DESCRIPCIÓN DE TAREA => Transcribe sin cambios el pasaje del fragmento sobre la sustitución del trabajo humano por máquinas, desde "Un mundo sin" hasta "con una tarjeta." inclusive.

FRAGMENTO FACILITADO =>
----
Un mundo sin trabajo es el que ya se vislumbra en el horizonte. Un mundo en el que las máquinas habrán sustituido a los hombres a un ritmo acelerado. Todo gracias sobre todo a la llamada «revolución digital».

¿No lo tenemos ya ante nuestros ojos? Llega uno al aeropuerto y se dirige a unas máquinas en lugar de a mostradores atendidos por personas. Allí se encuentra con una pantalla que da instrucciones sobre los pasos que debe seguir con el pasaporte y le expedirá la tarjeta de embarque.

Antes habrá sacado el billete no en una agencia de viajes, como se hacía antes, sino tranquilamente desde casa gracias a internet.

Algo parecido ocurre en los supermercados o en cualquier tipo de grandes superficies, donde se invita al comprador a pasar la mercancía por un lector electrónico para ver el precio antes de pagar con una tarjeta.

O en el metro, donde han desaparecido casi todas las taquilleras, sustituidas también por máquinas que expiden automáticamente billetes o abonos mensuales.

Y ¿quién no se ha desesperado cuando, ante algún problema, tiene que llamar a un centro de atención al cliente donde escucha sólo mensajes pregrabados?

Ya son realidad los coches sin conductor, con lo que pronto no harán falta chóferes para los autobuses o los camiones. En Estados Unidos se han desarrollado incluso programas informáticos capaces de redactar noticias deportivas breves. No hay profesión que esté a salvo.

Es algo que había previsto uno de los economistas más citados en los últimos años debido a la crisis: el británico John Maynard Keynes. El autor de esa obra canónica que es La teoría general del empleo, el interés y el dinero advirtió en 1930 de una «nueva enfermedad», que llamó «el desempleo tecnológico».
----
DATOS PROPORCIONADOS =>
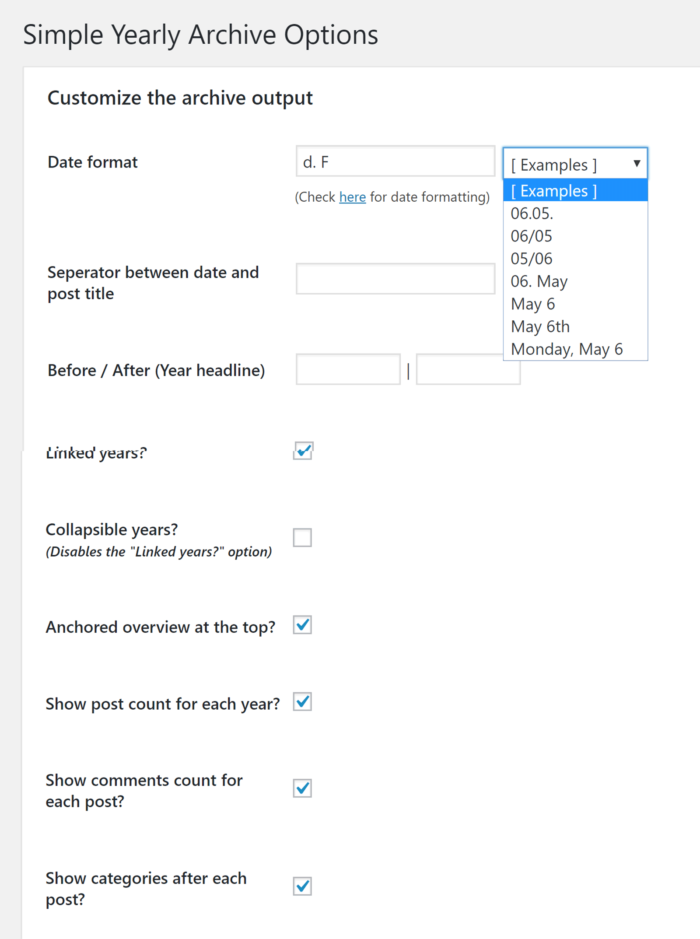Viewport: 700px width, 939px height.
Task: Click the Examples dropdown arrow
Action: pos(637,163)
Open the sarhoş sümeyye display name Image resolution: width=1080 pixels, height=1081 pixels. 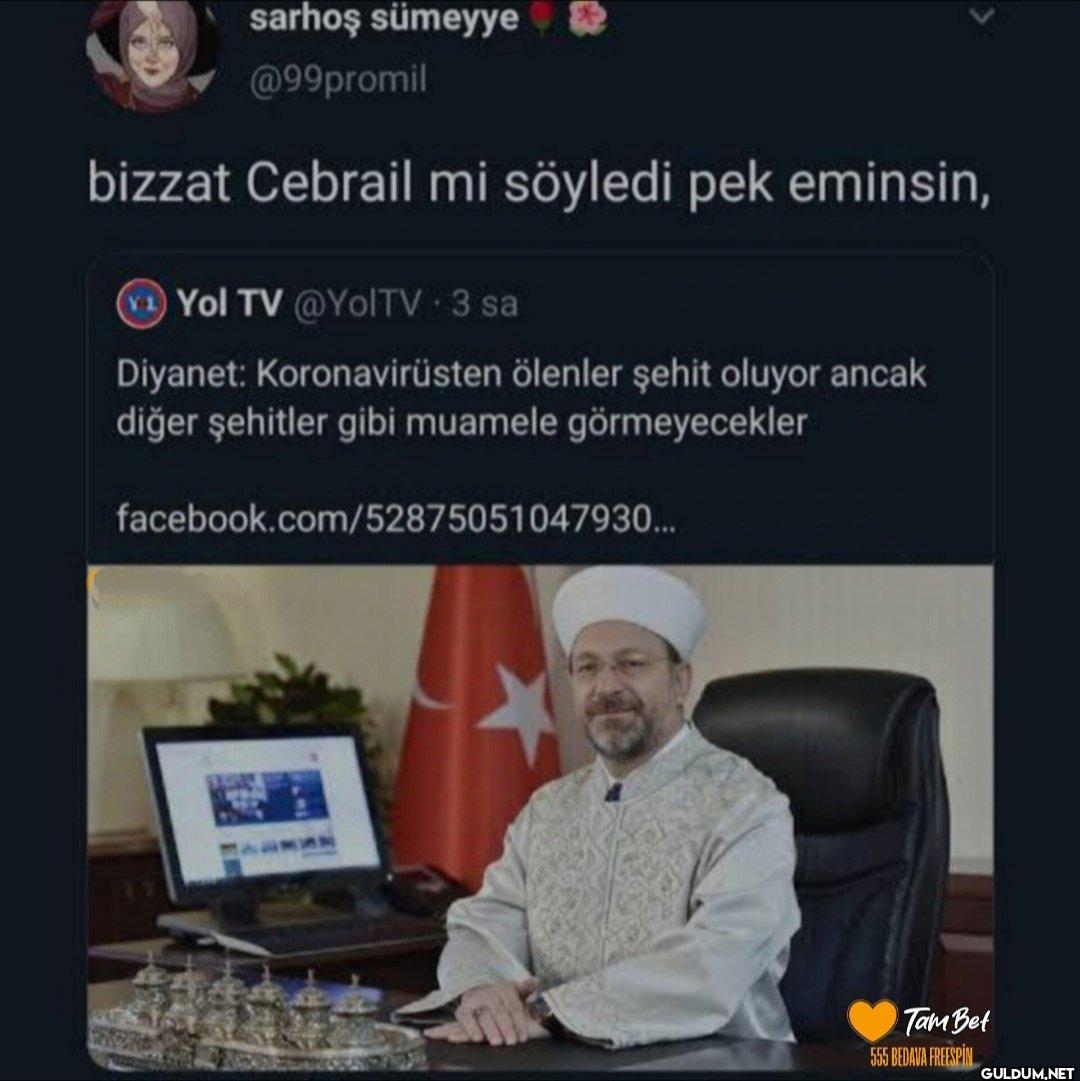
----
RESULTADO =>
Un mundo sin trabajo es el que ya se vislumbra en el horizonte. Un mundo en el que las máquinas habrán sustituido a los hombres a un ritmo acelerado. Todo gracias sobre todo a la llamada «revolución digital».

¿No lo tenemos ya ante nuestros ojos? Llega uno al aeropuerto y se dirige a unas máquinas en lugar de a mostradores atendidos por personas. Allí se encuentra con una pantalla que da instrucciones sobre los pasos que debe seguir con el pasaporte y le expedirá la tarjeta de embarque.

Antes habrá sacado el billete no en una agencia de viajes, como se hacía antes, sino tranquilamente desde casa gracias a internet.

Algo parecido ocurre en los supermercados o en cualquier tipo de grandes superficies, donde se invita al comprador a pasar la mercancía por un lector electrónico para ver el precio antes de pagar con una tarjeta.